DOCUMENT SECTION –
## Begin

Incremental Steepest Descent (gradient descent) Algorithm

Question

Here is the code I wrote to calculate the minimum of a complex function. The code uses the incremental steepest descent algorithm which uses gradients to find the line of steepest descent and uses a heuristic formula to find the minimum along that line. The algorithm should zig zag down a function and find a local minimum and usually a global minimum can be found by running the algorithm a number of times.

/*******************************************************************************
* Incremental Steepest Descent Algorithm
*
* Grant Williams
*
* Version 1.0.0
* Feb 10, 2016
*
* Implementation of the incremental steepest descent algorithm
*
* To Compile Please use icc -std=c++11 if using intel or g++ -std=c++11 if using GCC.

## End

WHAT IS ASKED –
• 1. According to the steepest descent post, how can a global minimum usually be found?
• 2. Extract everything in the steepest descent post from "Incremental Steepest Descent (gradient" down to "number of times.".
The data after this point is separate material from the steepest descent post.

DATASET EXTRACT –
## Begin

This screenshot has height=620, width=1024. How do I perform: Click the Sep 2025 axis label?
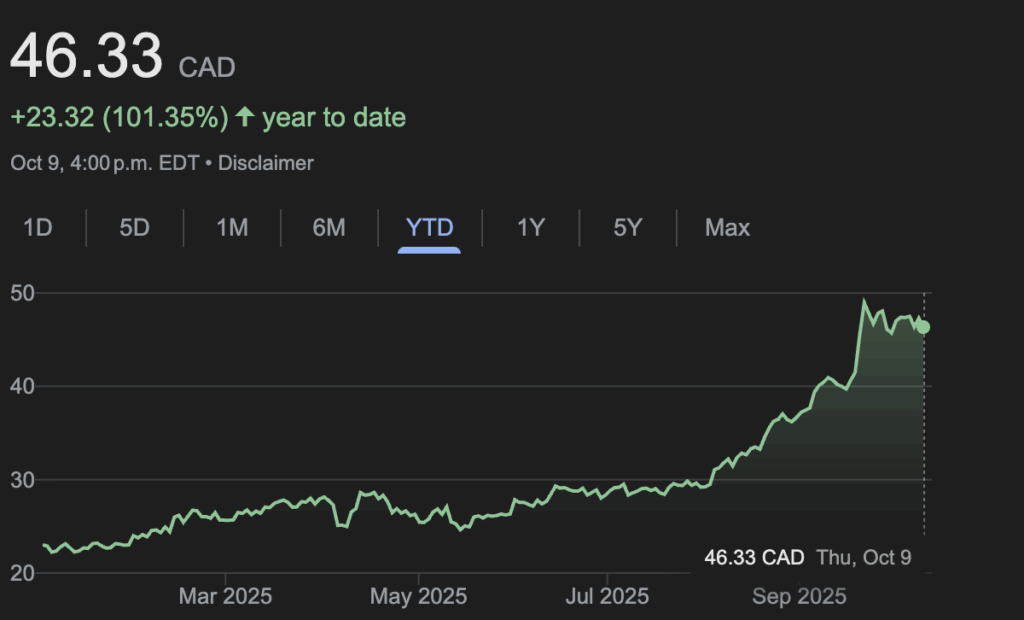point(798,597)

## End

RESPONSES FOR EACH TASK –
• 1. By running the algorithm a number of times.

• 2.
Incremental Steepest Descent (gradient descent) Algorithm

Question

Here is the code I wrote to calculate the minimum of a complex function. The code uses the incremental steepest descent algorithm which uses gradients to find the line of steepest descent and uses a heuristic formula to find the minimum along that line. The algorithm should zig zag down a function and find a local minimum and usually a global minimum can be found by running the algorithm a number of times.